● **Text extract**
Spend doom to go first & spend doom for extra d20s. Then make sure you spend doom for a secondary attack.

Try sacrificing shields and armor on the human nemesis. I’ve actually used this to good effect. It’s important to not do it with every single roll.

3 doom allows you to spend doom as a fortune point. Refill that Vigor once between attacks. Don’t keep doing it because of ridiculous factors.

Have you thrown mental damage via displays, magic, fear? Four trauma can incapacitate a pc. Might make them regroup. Certain creatures are inured to pain and don’t feel wounds. Some have obnoxious healing ability.

Edit: ignore minions at their peril! Group up 5 of them in a mob. Now surround a character and attack them with a 5d20 roll.


I actually give my bad guys, mainly nemesis, actual talents as well. Perhaps it takes 7 stress to get a wound. Give the bad guy riposte that allows him to attack right after a parry.


Something else to mention, here. This is Howardian fantasy: your combat-oriented heroes are SUPPOSED to end up hip-deep in the blood and entrails of the faceless minions you throw at them. That said, the narrative and abstract nature of movement, distance and space in Modiphius games gives you, the GM, complete control over whether the heroes can bypass the chaff to get to the “final boss”. Want to slow their advance? Doom-insert (as realistically as possible) more minions between them and the BBG. Want to wear them down? Start injecting Toughened enemies and other hazards (poisoned weapons, hidden traps, alchemical toys, etc.), too. You’re not trying to WIN; it’s not an adversarial proposition. You’re just trying to make it as entertaining and interesting as possible. At the end of the day, that’s really what matters.


Combat is supposed to go quickly and enemies are supposed to die quickly. Remember a few things though. Anything the heroes can to the enemies can do as well, this is especially true of bbgs. Make sure you are doing wounds right, one player should not be able to inflict 5 wounds in one round. Make sure you are adapting the difficulty of combat. The base to hit is one success but when you take into account the nature of the battlefield and the fact that the enemies are likely defending themselves it is likely to get harder to hit. Do your best to have your boss enemies plan for combat. Unless they are built for it, very few enemy bosses are going to rush to the front to be slaughtered. Easy answer is Doom. You can significantly alter the battlefield just by stealing initiative or spending doom to increase difficulty. I recently ran a combat where my players where perfectly capable of wiping the floor with the enemies but by spending 3 doom I created an impediment that made it harder for them to hit and it evened out the battlefield quite a bit. There were plenty of more subtle ways I could have changed things but I wanted the players to feel like they had accomplished something when they killed the enemy. It only added a couple rounds but with those rounds I was able to injure them quite a bit and by then end everyone was celebrating their victory like it had been one of the most deadly encounters they had ever had. If you get creative with your resources nearly every battle can be an epic, cinematic feeling encounter.

● **Exercise task 1**
Answer these from the combat advice:
(a) How many trauma can incapacitate a pc?
(b) How many minions should be grouped into a mob, and what roll do they attack with?
(c) How much doom did the writer spend to create an impediment in the recent combat described?
● **Exercise task 2**
Duplicate the stretch of the combat advice from "Spend doom to" through "of ridiculous factors.".

(Rows from a screen grounding dataset)

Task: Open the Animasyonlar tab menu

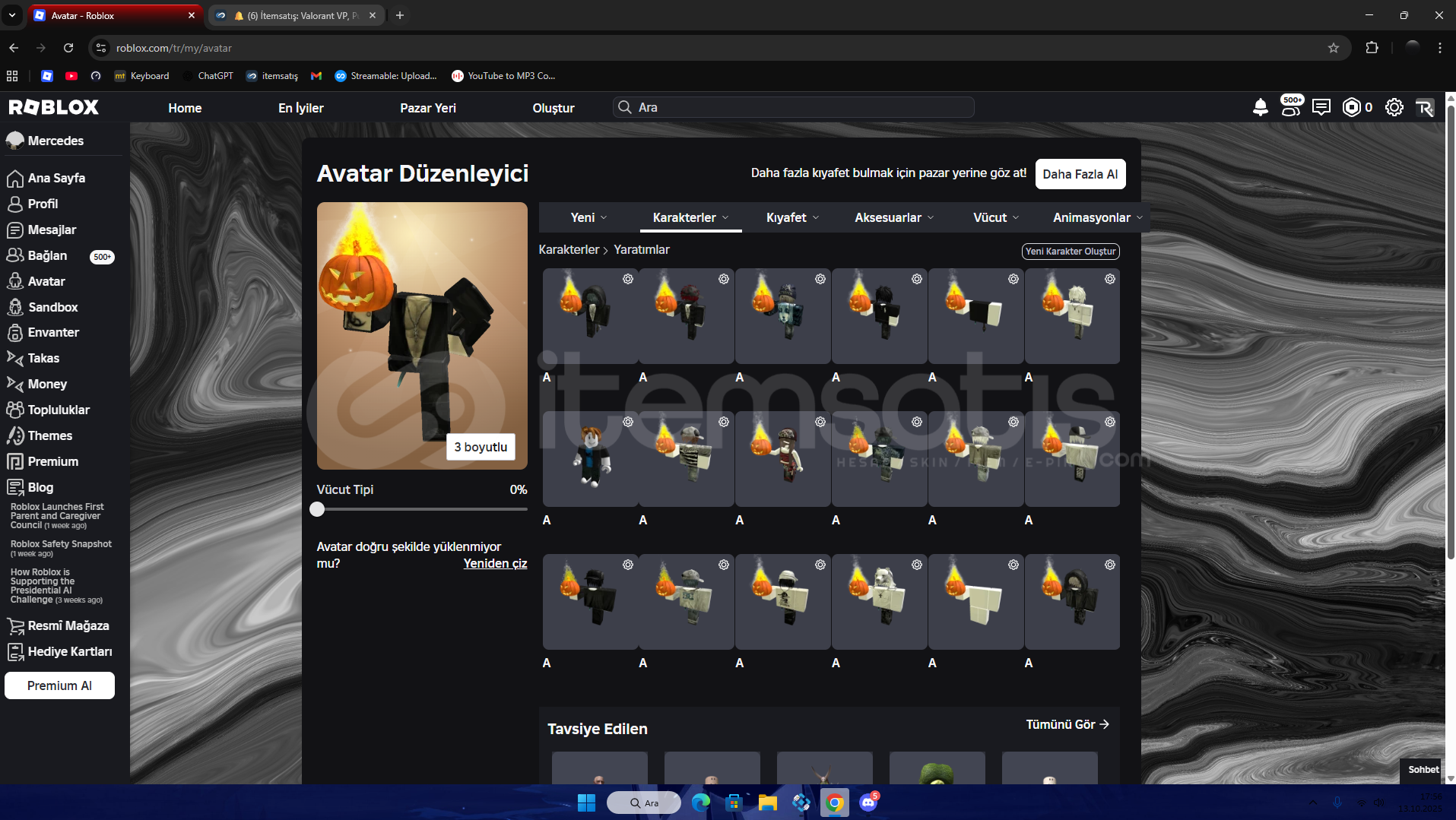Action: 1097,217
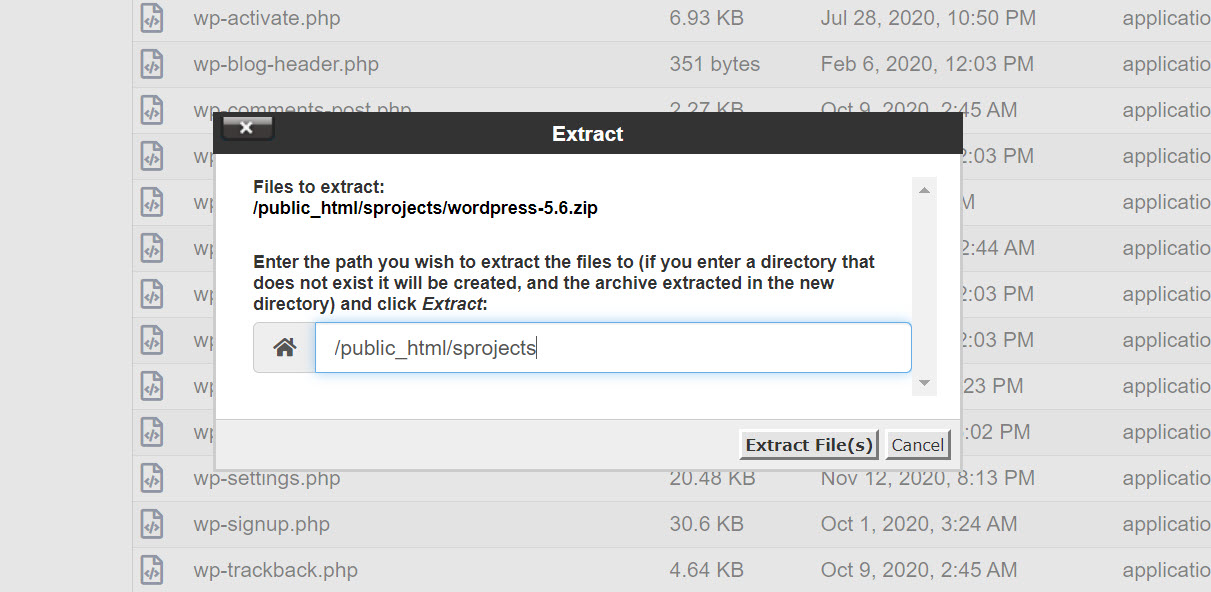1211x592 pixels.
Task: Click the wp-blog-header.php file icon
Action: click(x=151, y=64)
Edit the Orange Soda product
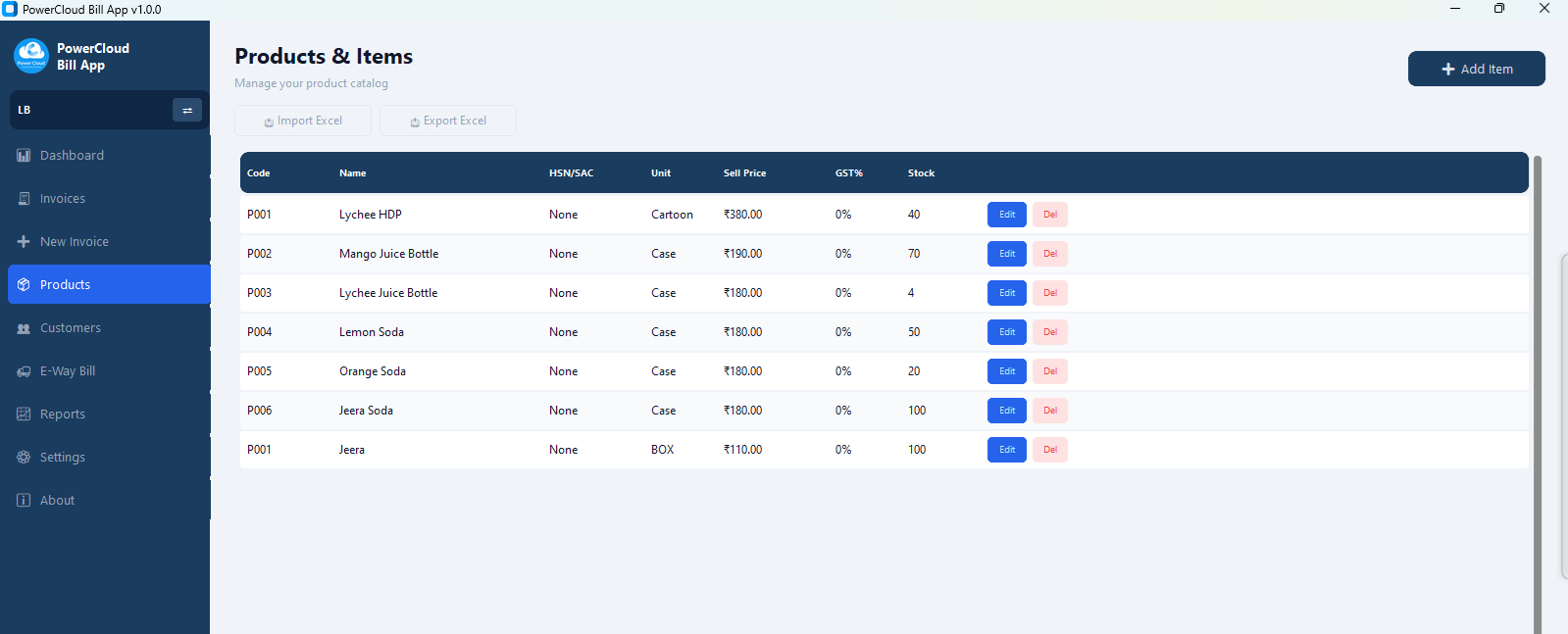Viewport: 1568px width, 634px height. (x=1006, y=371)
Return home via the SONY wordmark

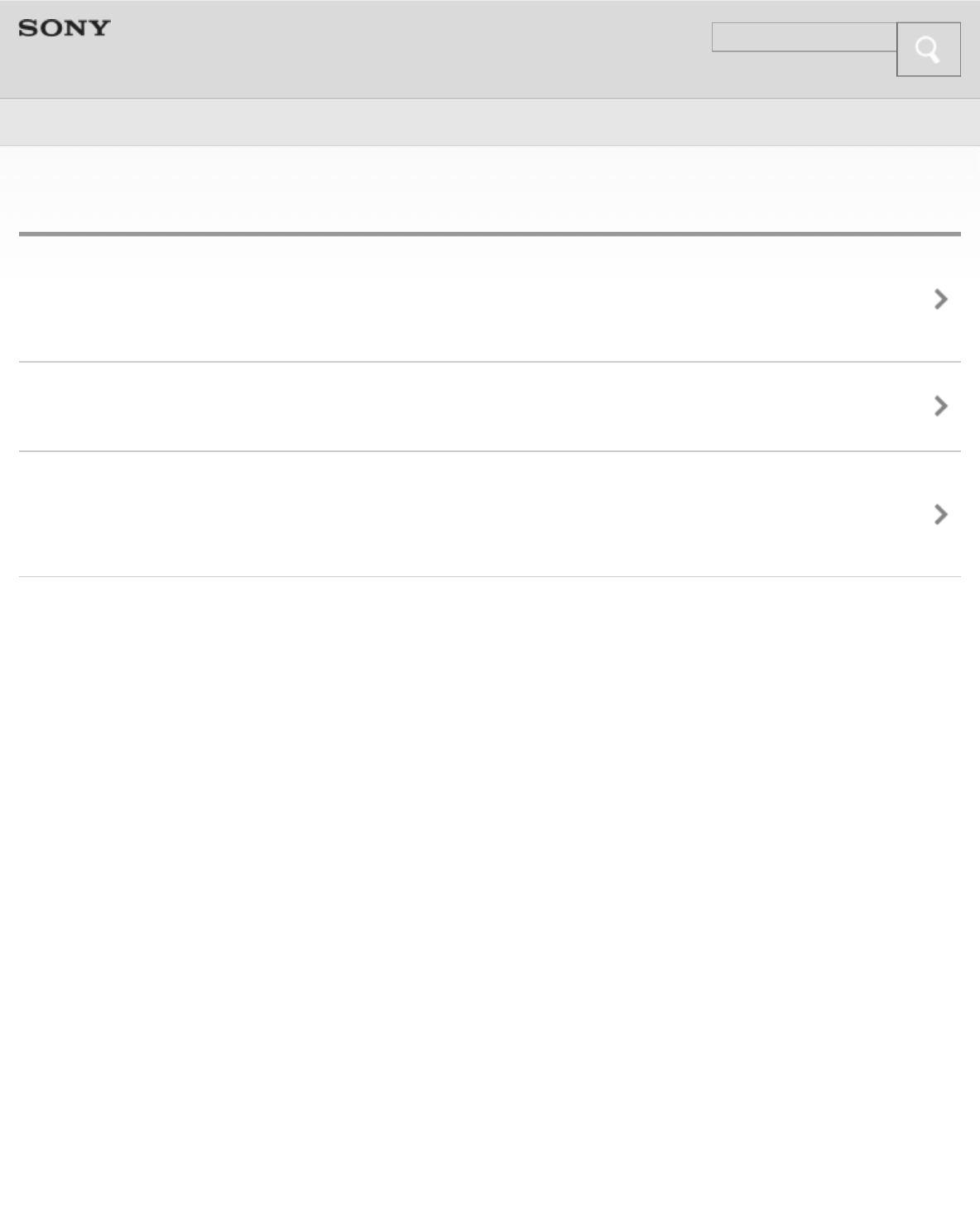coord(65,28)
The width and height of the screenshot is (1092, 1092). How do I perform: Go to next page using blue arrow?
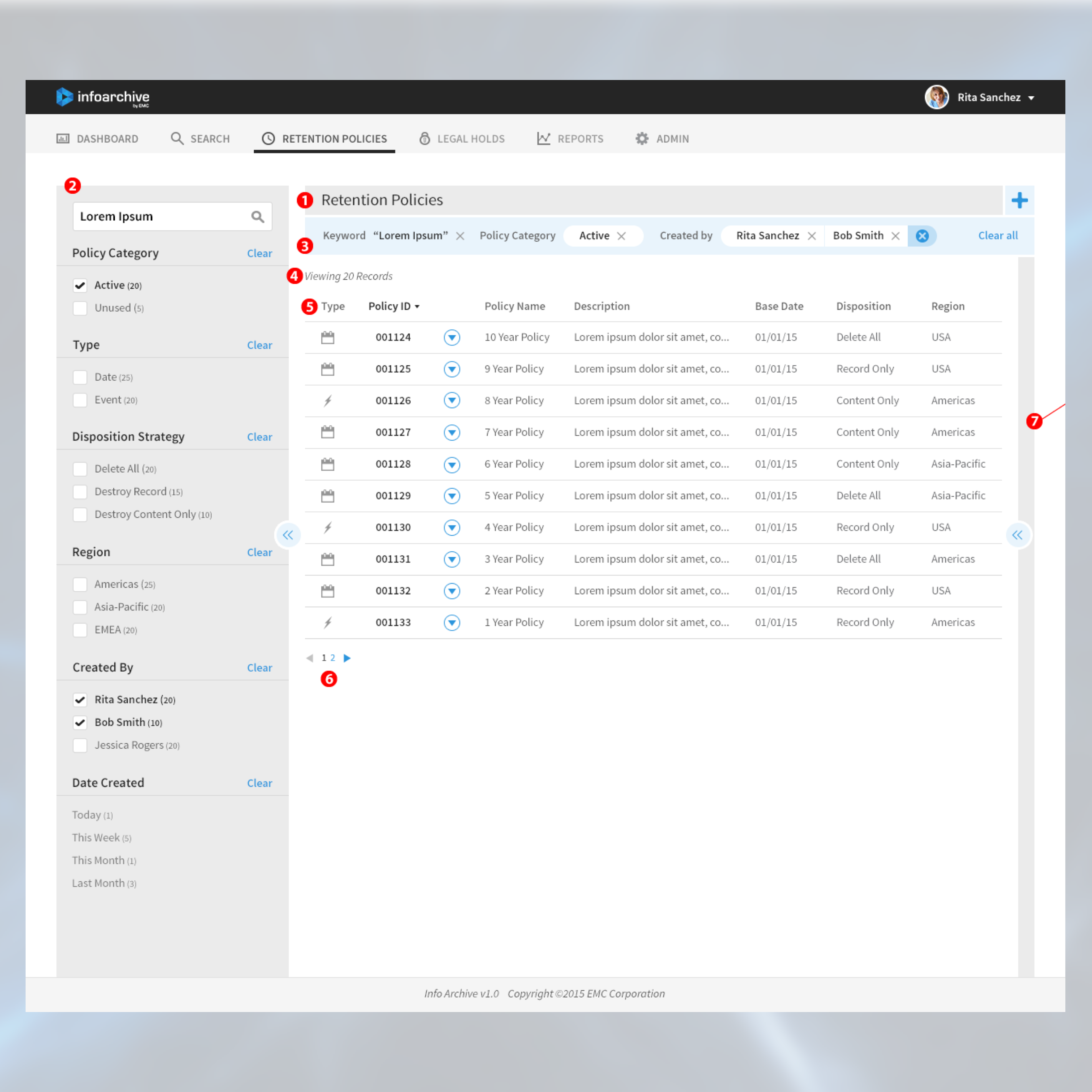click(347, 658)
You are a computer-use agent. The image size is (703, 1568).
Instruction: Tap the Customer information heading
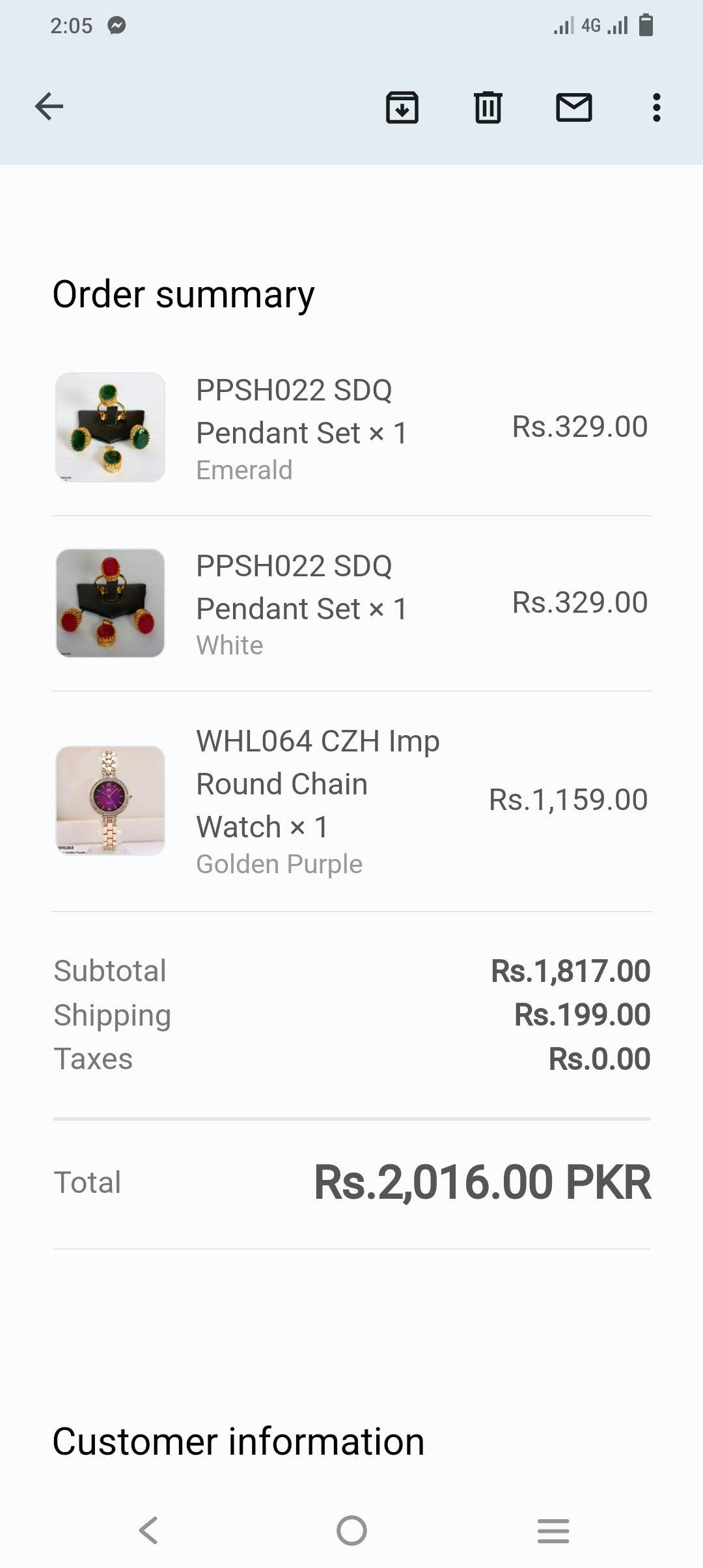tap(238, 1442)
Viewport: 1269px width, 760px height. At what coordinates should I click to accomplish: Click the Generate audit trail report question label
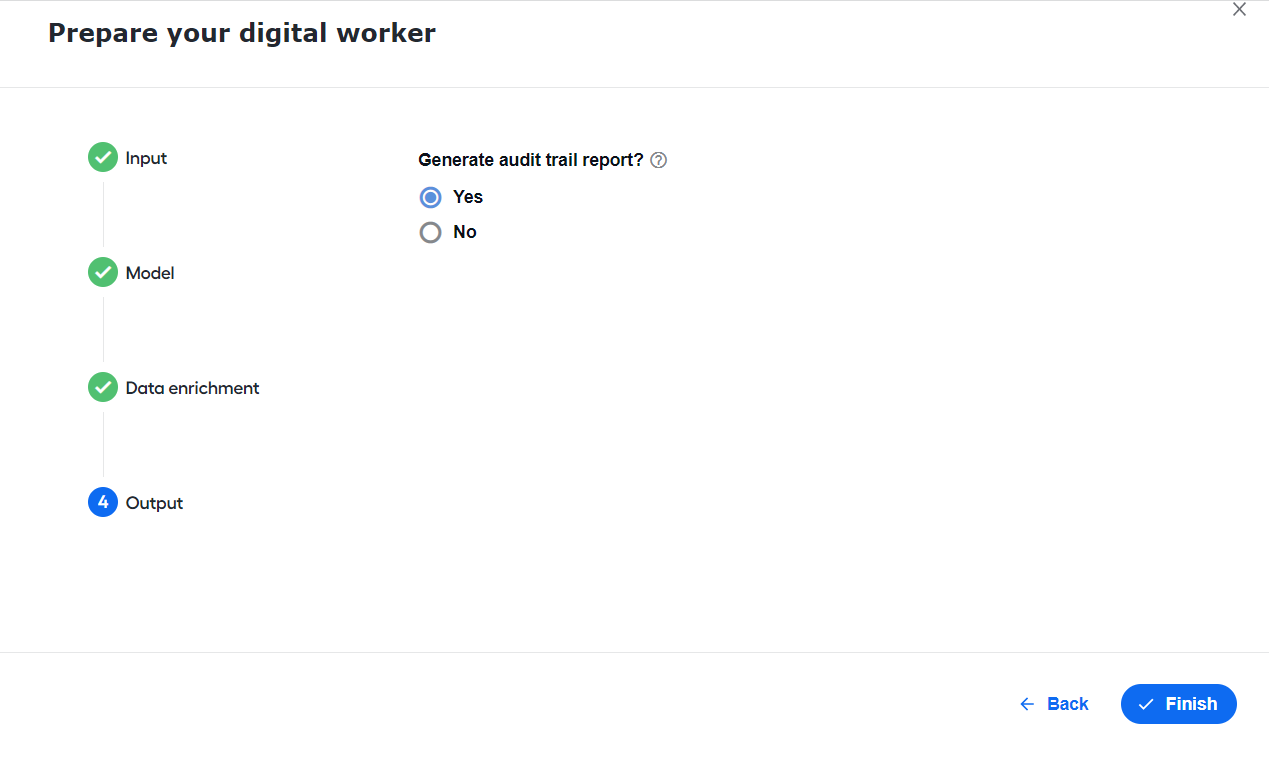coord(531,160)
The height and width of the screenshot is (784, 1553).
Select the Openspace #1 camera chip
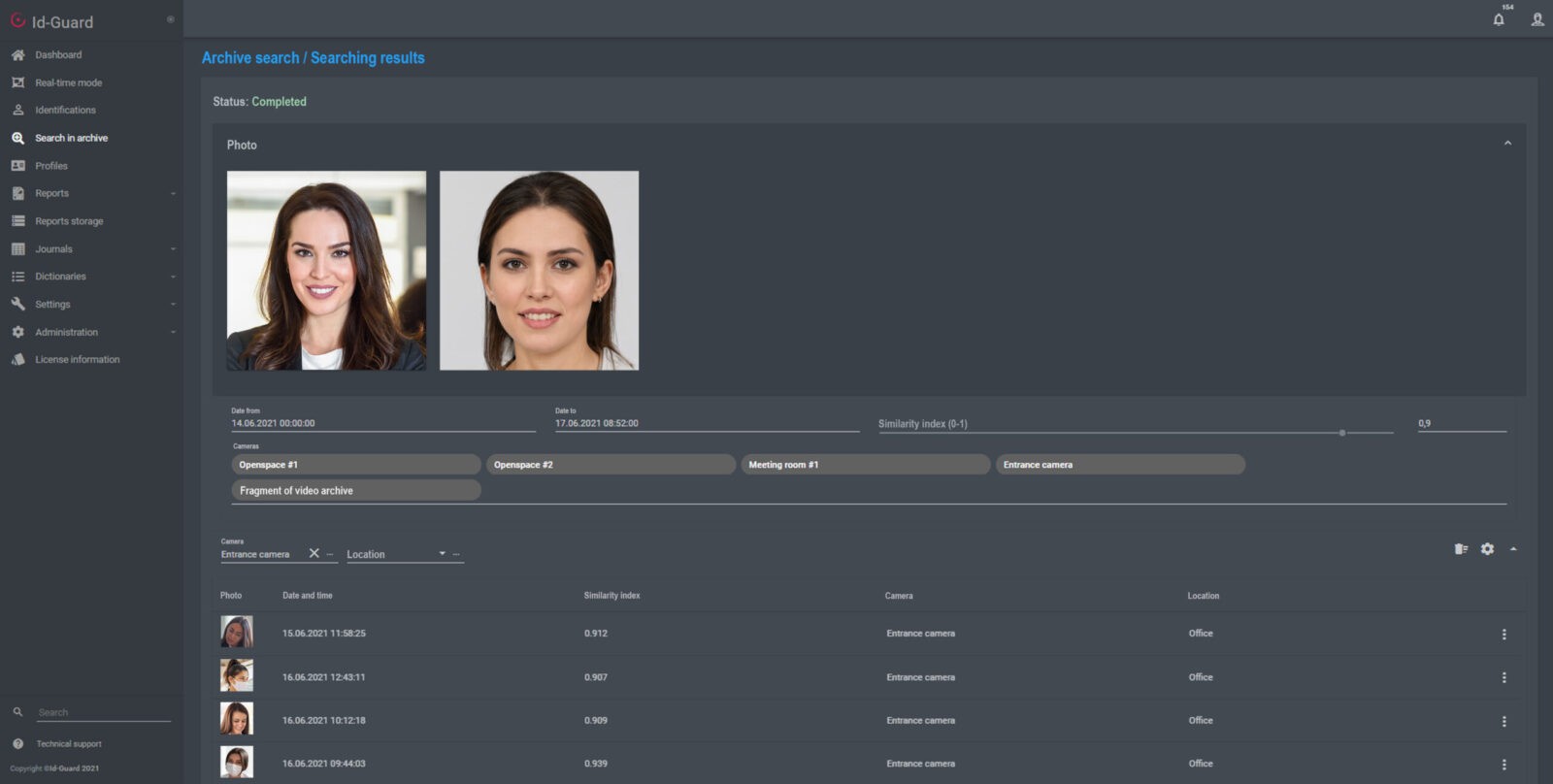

● **Exercise result 1**
(a) Four
(b) 5 minions; a 5d20 roll
(c) 3 doom

● **Exercise result 2**
Spend doom to go first & spend doom for extra d20s. Then make sure you spend doom for a secondary attack.

Try sacrificing shields and armor on the human nemesis. I’ve actually used this to good effect. It’s important to not do it with every single roll.

3 doom allows you to spend doom as a fortune point. Refill that Vigor once between attacks. Don’t keep doing it because of ridiculous factors.